[database] locking_attempt_timeout_sec purpose

Hi Grafana Community,

I’m seeking clarification on the purpose and expected behavior of locking_attempt_timeout_sec as described in the official documentation:

What I understand and expected:

I’m configuring a Grafana High Availability (HA) setup with two Grafana instances and a shared Postgres database using Ansible for automation.

  • During simultaneous startup, I expect that one Grafana instance acquires the lock on the database for schema migrations.
  • The second Grafana instance, if unable to acquire the lock immediately, should wait for the duration specified by locking_attempt_timeout_sec before retrying or failing.

The relevant part of my grafana.ini configuration is:

[database]  
type = postgres  
host = {{ grafana_db_host }}:5432  
name = {{ grafana_db_name }}  
user = {{ grafana_username }}  
password = {{ grafana_database_password }}  
ssl_mode = disable  
locking_attempt_timeout_sec = 30  

What I’m observing(without locking_attempt_timeout_sec):

I’m using Ansible to configure and restart both instances simultaneously.

  • The first instance acquires the database lock and starts correctly.
  • The second instance fails to acquire the lock and logs errors like:
# First attempt
logger=migrator t=2025-01-30T17:19:38.428802237Z level=error msg="Failed to lock database" error="failed to obtain lock"

#... similar attempts 

# Last attempt
logger=migrator t=2025-01-30T17:19:39.48318924Z level=error msg="Failed to lock database" error="failed to obtain lock"  

  • The second instance tries 5 times within 1-2 seconds and then fails the systemd service startup.

Even with locking_attempt_timeout_sec set to 30 or even 60 seconds, I observed the same behavior. The retries happen very quickly and do not respect the specified timeout.

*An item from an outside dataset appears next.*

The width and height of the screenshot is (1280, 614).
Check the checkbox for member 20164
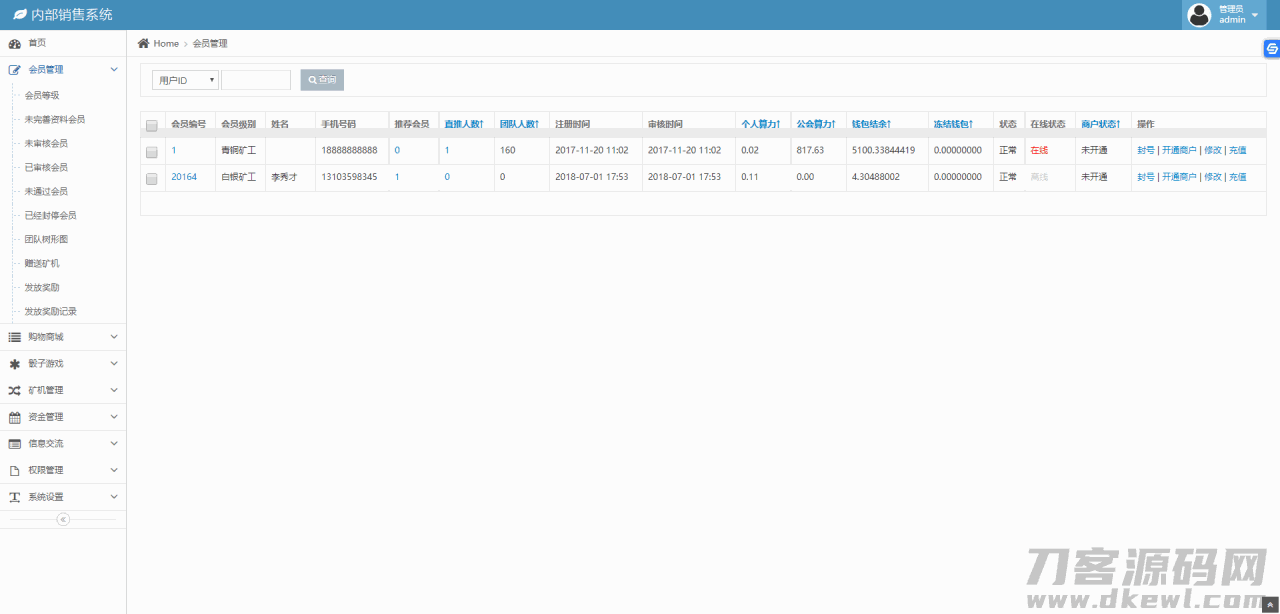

After the failure, I can manually restart the second Grafana instance successfully once the lock is released, but this requires an additional manual or automated restart, which I was hoping to avoid with the proper use of locking_attempt_timeout_sec.


Expected Behavior:

I expected that the second Grafana instance would wait for the specified timeout (30 or 60 seconds) before failing while starting systemd service, allowing the first instance to finish migrations and release the lock.


System Details:

  • Grafana version: 11.4.0
  • OS: Debian 12